## REQUIREMENT
Output all of the entries exactly as they are given.
#### SOURCE DATA ####
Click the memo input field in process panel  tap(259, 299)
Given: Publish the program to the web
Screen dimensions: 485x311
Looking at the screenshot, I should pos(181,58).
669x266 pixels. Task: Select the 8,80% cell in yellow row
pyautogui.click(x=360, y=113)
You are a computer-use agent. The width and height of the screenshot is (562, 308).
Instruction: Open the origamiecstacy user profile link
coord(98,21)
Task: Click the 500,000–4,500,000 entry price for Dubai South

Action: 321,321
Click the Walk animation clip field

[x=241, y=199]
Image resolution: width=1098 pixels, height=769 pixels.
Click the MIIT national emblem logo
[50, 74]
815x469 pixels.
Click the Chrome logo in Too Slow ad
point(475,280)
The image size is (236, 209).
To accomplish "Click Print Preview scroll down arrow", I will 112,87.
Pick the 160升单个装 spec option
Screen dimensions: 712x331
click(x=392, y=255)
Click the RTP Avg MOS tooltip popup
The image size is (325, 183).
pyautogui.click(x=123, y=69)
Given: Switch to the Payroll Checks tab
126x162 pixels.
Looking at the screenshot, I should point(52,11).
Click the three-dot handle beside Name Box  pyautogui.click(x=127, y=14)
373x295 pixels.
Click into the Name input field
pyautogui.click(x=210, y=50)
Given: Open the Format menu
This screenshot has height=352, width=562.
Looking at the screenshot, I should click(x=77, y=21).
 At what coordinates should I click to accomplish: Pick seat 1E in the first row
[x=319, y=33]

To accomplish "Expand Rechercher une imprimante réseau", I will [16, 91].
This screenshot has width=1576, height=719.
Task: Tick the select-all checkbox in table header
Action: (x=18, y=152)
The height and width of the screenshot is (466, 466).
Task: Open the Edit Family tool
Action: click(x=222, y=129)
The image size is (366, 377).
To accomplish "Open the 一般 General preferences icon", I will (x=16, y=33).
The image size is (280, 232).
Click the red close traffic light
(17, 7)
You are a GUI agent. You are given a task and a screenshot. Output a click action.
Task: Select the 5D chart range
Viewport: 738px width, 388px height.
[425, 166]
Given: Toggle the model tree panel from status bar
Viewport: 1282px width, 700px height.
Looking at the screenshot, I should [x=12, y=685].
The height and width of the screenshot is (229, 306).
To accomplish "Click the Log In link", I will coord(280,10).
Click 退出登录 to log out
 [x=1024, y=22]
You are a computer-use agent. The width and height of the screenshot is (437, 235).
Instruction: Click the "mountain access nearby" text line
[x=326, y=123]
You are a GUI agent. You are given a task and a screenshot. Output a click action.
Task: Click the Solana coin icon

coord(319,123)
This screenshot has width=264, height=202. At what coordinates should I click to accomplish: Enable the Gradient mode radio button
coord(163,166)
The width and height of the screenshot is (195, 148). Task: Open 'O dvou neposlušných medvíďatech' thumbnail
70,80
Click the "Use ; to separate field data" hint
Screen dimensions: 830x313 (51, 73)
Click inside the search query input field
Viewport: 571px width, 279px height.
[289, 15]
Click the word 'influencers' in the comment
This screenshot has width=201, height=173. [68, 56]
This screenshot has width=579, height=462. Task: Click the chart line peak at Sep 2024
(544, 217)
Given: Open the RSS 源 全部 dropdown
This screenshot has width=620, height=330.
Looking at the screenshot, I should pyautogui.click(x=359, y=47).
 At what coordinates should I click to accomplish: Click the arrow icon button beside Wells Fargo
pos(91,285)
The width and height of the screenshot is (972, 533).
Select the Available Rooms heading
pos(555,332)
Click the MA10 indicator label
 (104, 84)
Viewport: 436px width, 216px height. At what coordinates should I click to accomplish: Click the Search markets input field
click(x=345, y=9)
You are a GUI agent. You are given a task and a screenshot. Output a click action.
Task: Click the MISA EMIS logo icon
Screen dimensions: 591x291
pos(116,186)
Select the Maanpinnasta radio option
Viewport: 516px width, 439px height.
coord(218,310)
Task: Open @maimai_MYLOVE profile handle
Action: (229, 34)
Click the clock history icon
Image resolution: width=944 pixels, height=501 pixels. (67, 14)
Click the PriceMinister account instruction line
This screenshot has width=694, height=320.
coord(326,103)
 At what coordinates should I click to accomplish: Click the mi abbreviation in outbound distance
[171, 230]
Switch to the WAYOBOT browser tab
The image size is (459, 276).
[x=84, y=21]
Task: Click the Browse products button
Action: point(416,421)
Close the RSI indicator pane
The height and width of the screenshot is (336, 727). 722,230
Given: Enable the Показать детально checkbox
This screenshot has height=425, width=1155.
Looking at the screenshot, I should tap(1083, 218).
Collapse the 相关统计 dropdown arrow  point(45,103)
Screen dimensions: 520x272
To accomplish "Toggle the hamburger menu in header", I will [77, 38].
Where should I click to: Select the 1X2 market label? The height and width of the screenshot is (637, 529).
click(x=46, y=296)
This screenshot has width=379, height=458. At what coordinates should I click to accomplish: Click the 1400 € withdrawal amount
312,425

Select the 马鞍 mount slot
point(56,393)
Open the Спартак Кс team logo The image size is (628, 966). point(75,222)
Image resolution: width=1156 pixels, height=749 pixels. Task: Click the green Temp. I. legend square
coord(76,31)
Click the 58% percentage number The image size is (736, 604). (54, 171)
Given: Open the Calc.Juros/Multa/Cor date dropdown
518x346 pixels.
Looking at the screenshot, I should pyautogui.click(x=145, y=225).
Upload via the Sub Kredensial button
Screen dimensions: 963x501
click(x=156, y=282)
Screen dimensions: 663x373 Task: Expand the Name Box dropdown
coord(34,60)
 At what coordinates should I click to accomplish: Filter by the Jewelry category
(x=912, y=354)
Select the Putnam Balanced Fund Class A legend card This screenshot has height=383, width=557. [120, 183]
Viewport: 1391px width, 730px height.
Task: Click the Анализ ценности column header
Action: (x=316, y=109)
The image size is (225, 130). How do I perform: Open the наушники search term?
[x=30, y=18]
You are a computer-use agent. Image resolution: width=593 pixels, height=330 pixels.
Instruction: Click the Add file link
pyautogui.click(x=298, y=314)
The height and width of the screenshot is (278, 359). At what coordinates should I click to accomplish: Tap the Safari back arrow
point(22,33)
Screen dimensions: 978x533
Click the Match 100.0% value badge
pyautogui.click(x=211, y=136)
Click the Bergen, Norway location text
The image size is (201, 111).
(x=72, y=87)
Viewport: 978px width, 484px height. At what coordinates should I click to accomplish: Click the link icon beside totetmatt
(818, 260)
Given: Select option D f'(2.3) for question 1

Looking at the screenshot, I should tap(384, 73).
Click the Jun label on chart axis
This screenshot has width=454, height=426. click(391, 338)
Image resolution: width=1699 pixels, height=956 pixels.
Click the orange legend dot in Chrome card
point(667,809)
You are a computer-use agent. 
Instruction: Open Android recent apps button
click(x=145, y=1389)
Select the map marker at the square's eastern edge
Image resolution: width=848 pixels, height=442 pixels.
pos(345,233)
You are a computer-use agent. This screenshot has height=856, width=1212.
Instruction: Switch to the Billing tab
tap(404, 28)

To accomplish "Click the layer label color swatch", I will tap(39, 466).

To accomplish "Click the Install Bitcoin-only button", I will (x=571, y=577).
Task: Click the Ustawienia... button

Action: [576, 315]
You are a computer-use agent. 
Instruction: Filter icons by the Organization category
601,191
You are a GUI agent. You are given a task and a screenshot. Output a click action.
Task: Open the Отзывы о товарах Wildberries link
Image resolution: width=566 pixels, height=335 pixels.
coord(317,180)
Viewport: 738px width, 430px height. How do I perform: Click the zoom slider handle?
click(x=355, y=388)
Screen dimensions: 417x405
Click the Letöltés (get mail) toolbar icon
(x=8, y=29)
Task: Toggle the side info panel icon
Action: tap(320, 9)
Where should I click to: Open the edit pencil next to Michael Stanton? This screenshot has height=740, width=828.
####
## SOLUTION TO THIS PROBLEM
Click the memo input field in process panel  tap(259, 299)
Given: Publish the program to the web
Screen dimensions: 485x311
Looking at the screenshot, I should pos(181,58).
669x266 pixels. Task: Select the 8,80% cell in yellow row
pyautogui.click(x=360, y=113)
You are a computer-use agent. The width and height of the screenshot is (562, 308).
Instruction: Open the origamiecstacy user profile link
coord(98,21)
Task: Click the 500,000–4,500,000 entry price for Dubai South

Action: 321,321
Click the Walk animation clip field

[x=241, y=199]
Image resolution: width=1098 pixels, height=769 pixels.
Click the MIIT national emblem logo
[50, 74]
815x469 pixels.
Click the Chrome logo in Too Slow ad
point(475,280)
The image size is (236, 209).
To accomplish "Click Print Preview scroll down arrow", I will 112,87.
Pick the 160升单个装 spec option
Screen dimensions: 712x331
click(x=392, y=255)
Click the RTP Avg MOS tooltip popup
The image size is (325, 183).
pyautogui.click(x=123, y=69)
Given: Switch to the Payroll Checks tab
126x162 pixels.
Looking at the screenshot, I should point(52,11).
Click the three-dot handle beside Name Box  pyautogui.click(x=127, y=14)
373x295 pixels.
Click into the Name input field
pyautogui.click(x=210, y=50)
Given: Open the Format menu
This screenshot has height=352, width=562.
Looking at the screenshot, I should click(x=77, y=21).
 At what coordinates should I click to accomplish: Pick seat 1E in the first row
[x=319, y=33]

To accomplish "Expand Rechercher une imprimante réseau", I will [16, 91].
This screenshot has width=1576, height=719.
Task: Tick the select-all checkbox in table header
Action: (x=18, y=152)
The height and width of the screenshot is (466, 466).
Task: Open the Edit Family tool
Action: click(x=222, y=129)
The image size is (366, 377).
To accomplish "Open the 一般 General preferences icon", I will (x=16, y=33).
The image size is (280, 232).
Click the red close traffic light
(17, 7)
You are a GUI agent. You are given a task and a screenshot. Output a click action.
Task: Select the 5D chart range
Viewport: 738px width, 388px height.
[425, 166]
Given: Toggle the model tree panel from status bar
Viewport: 1282px width, 700px height.
Looking at the screenshot, I should [x=12, y=685].
The height and width of the screenshot is (229, 306).
To accomplish "Click the Log In link", I will coord(280,10).
Click 退出登录 to log out
 [x=1024, y=22]
You are a computer-use agent. The width and height of the screenshot is (437, 235).
Instruction: Click the "mountain access nearby" text line
[x=326, y=123]
You are a GUI agent. You are given a task and a screenshot. Output a click action.
Task: Click the Solana coin icon

coord(319,123)
This screenshot has width=264, height=202. At what coordinates should I click to accomplish: Enable the Gradient mode radio button
coord(163,166)
The width and height of the screenshot is (195, 148). Task: Open 'O dvou neposlušných medvíďatech' thumbnail
70,80
Click the "Use ; to separate field data" hint
Screen dimensions: 830x313 (51, 73)
Click inside the search query input field
Viewport: 571px width, 279px height.
[289, 15]
Click the word 'influencers' in the comment
This screenshot has width=201, height=173. [68, 56]
This screenshot has width=579, height=462. Task: Click the chart line peak at Sep 2024
(544, 217)
Given: Open the RSS 源 全部 dropdown
This screenshot has width=620, height=330.
Looking at the screenshot, I should pyautogui.click(x=359, y=47).
 At what coordinates should I click to accomplish: Click the arrow icon button beside Wells Fargo
pos(91,285)
The width and height of the screenshot is (972, 533).
Select the Available Rooms heading
pos(555,332)
Click the MA10 indicator label
 (104, 84)
Viewport: 436px width, 216px height. At what coordinates should I click to accomplish: Click the Search markets input field
click(x=345, y=9)
You are a GUI agent. You are given a task and a screenshot. Output a click action.
Task: Click the MISA EMIS logo icon
Screen dimensions: 591x291
pos(116,186)
Select the Maanpinnasta radio option
Viewport: 516px width, 439px height.
coord(218,310)
Task: Open @maimai_MYLOVE profile handle
Action: (229, 34)
Click the clock history icon
Image resolution: width=944 pixels, height=501 pixels. (67, 14)
Click the PriceMinister account instruction line
This screenshot has width=694, height=320.
coord(326,103)
 At what coordinates should I click to accomplish: Click the mi abbreviation in outbound distance
[171, 230]
Switch to the WAYOBOT browser tab
The image size is (459, 276).
[x=84, y=21]
Task: Click the Browse products button
Action: point(416,421)
Close the RSI indicator pane
The height and width of the screenshot is (336, 727). 722,230
Given: Enable the Показать детально checkbox
This screenshot has height=425, width=1155.
Looking at the screenshot, I should tap(1083, 218).
Collapse the 相关统计 dropdown arrow  point(45,103)
Screen dimensions: 520x272
To accomplish "Toggle the hamburger menu in header", I will [77, 38].
Where should I click to: Select the 1X2 market label? The height and width of the screenshot is (637, 529).
click(x=46, y=296)
This screenshot has width=379, height=458. At what coordinates should I click to accomplish: Click the 1400 € withdrawal amount
312,425

Select the 马鞍 mount slot
point(56,393)
Open the Спартак Кс team logo The image size is (628, 966). point(75,222)
Image resolution: width=1156 pixels, height=749 pixels. Task: Click the green Temp. I. legend square
coord(76,31)
Click the 58% percentage number The image size is (736, 604). (54, 171)
Given: Open the Calc.Juros/Multa/Cor date dropdown
518x346 pixels.
Looking at the screenshot, I should pyautogui.click(x=145, y=225).
Upload via the Sub Kredensial button
Screen dimensions: 963x501
click(x=156, y=282)
Screen dimensions: 663x373 Task: Expand the Name Box dropdown
coord(34,60)
 At what coordinates should I click to accomplish: Filter by the Jewelry category
(x=912, y=354)
Select the Putnam Balanced Fund Class A legend card This screenshot has height=383, width=557. [120, 183]
Viewport: 1391px width, 730px height.
Task: Click the Анализ ценности column header
Action: (x=316, y=109)
The image size is (225, 130). How do I perform: Open the наушники search term?
[x=30, y=18]
You are a computer-use agent. Image resolution: width=593 pixels, height=330 pixels.
Instruction: Click the Add file link
pyautogui.click(x=298, y=314)
The height and width of the screenshot is (278, 359). At what coordinates should I click to accomplish: Tap the Safari back arrow
point(22,33)
Screen dimensions: 978x533
Click the Match 100.0% value badge
pyautogui.click(x=211, y=136)
Click the Bergen, Norway location text
The image size is (201, 111).
(x=72, y=87)
Viewport: 978px width, 484px height. At what coordinates should I click to accomplish: Click the link icon beside totetmatt
(818, 260)
Given: Select option D f'(2.3) for question 1

Looking at the screenshot, I should tap(384, 73).
Click the Jun label on chart axis
This screenshot has width=454, height=426. click(391, 338)
Image resolution: width=1699 pixels, height=956 pixels.
Click the orange legend dot in Chrome card
point(667,809)
You are a computer-use agent. 
Instruction: Open Android recent apps button
click(x=145, y=1389)
Select the map marker at the square's eastern edge
Image resolution: width=848 pixels, height=442 pixels.
pos(345,233)
You are a computer-use agent. This screenshot has height=856, width=1212.
Instruction: Switch to the Billing tab
tap(404, 28)

To accomplish "Click the layer label color swatch", I will tap(39, 466).

To accomplish "Click the Install Bitcoin-only button", I will (x=571, y=577).
Task: Click the Ustawienia... button

Action: [576, 315]
You are a computer-use agent. 
Instruction: Filter icons by the Organization category
601,191
You are a GUI agent. You are given a task and a screenshot. Output a click action.
Task: Open the Отзывы о товарах Wildberries link
Image resolution: width=566 pixels, height=335 pixels.
coord(317,180)
Viewport: 738px width, 430px height. How do I perform: Click the zoom slider handle?
click(x=355, y=388)
Screen dimensions: 417x405
Click the Letöltés (get mail) toolbar icon
(x=8, y=29)
Task: Toggle the side info panel icon
Action: tap(320, 9)
Where should I click to: Open the edit pencil next to Michael Stanton? This screenshot has height=740, width=828.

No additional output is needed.